### [Task details]
From the line that contains "Open the Analysis menu in upper HxD window" to the last line of the data, every line is to be transcribed exactly; no other line is to be included.

### [Provided entries]
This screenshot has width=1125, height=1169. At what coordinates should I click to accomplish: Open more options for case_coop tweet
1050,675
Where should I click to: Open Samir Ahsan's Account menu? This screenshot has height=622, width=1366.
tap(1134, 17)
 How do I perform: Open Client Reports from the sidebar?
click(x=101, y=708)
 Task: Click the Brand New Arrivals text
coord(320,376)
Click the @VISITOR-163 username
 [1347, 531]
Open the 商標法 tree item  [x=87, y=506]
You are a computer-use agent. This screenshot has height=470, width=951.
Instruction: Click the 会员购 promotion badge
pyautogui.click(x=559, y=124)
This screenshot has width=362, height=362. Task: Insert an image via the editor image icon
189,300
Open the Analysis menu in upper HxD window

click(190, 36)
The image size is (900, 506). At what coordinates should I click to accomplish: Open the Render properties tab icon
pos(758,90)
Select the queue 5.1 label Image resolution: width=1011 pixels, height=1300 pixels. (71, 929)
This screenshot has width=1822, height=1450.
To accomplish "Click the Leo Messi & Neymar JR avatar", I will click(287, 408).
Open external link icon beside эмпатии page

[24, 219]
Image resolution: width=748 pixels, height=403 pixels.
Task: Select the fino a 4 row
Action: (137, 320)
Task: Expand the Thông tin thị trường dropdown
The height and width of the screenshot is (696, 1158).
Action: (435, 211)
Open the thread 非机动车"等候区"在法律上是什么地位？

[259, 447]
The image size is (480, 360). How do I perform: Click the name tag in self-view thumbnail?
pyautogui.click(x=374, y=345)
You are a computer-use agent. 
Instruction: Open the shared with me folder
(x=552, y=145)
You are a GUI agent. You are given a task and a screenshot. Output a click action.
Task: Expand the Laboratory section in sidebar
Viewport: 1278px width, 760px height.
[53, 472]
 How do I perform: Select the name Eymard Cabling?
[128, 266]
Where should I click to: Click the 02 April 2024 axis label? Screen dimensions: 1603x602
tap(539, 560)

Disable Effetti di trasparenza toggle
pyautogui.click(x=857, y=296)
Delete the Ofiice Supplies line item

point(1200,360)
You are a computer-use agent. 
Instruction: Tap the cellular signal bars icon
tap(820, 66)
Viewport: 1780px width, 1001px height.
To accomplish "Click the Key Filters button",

### [Result]
Open the Analysis menu in upper HxD window

click(190, 36)
The image size is (900, 506). At what coordinates should I click to accomplish: Open the Render properties tab icon
pos(758,90)
Select the queue 5.1 label Image resolution: width=1011 pixels, height=1300 pixels. (71, 929)
This screenshot has width=1822, height=1450.
To accomplish "Click the Leo Messi & Neymar JR avatar", I will click(287, 408).
Open external link icon beside эмпатии page

[24, 219]
Image resolution: width=748 pixels, height=403 pixels.
Task: Select the fino a 4 row
Action: (137, 320)
Task: Expand the Thông tin thị trường dropdown
The height and width of the screenshot is (696, 1158).
Action: (435, 211)
Open the thread 非机动车"等候区"在法律上是什么地位？

[259, 447]
The image size is (480, 360). How do I perform: Click the name tag in self-view thumbnail?
pyautogui.click(x=374, y=345)
You are a computer-use agent. 
Instruction: Open the shared with me folder
(x=552, y=145)
You are a GUI agent. You are given a task and a screenshot. Output a click action.
Task: Expand the Laboratory section in sidebar
Viewport: 1278px width, 760px height.
[53, 472]
 How do I perform: Select the name Eymard Cabling?
[128, 266]
Where should I click to: Click the 02 April 2024 axis label? Screen dimensions: 1603x602
tap(539, 560)

Disable Effetti di trasparenza toggle
pyautogui.click(x=857, y=296)
Delete the Ofiice Supplies line item

point(1200,360)
You are a computer-use agent. 
Instruction: Tap the cellular signal bars icon
tap(820, 66)
Viewport: 1780px width, 1001px height.
To accomplish "Click the Key Filters button",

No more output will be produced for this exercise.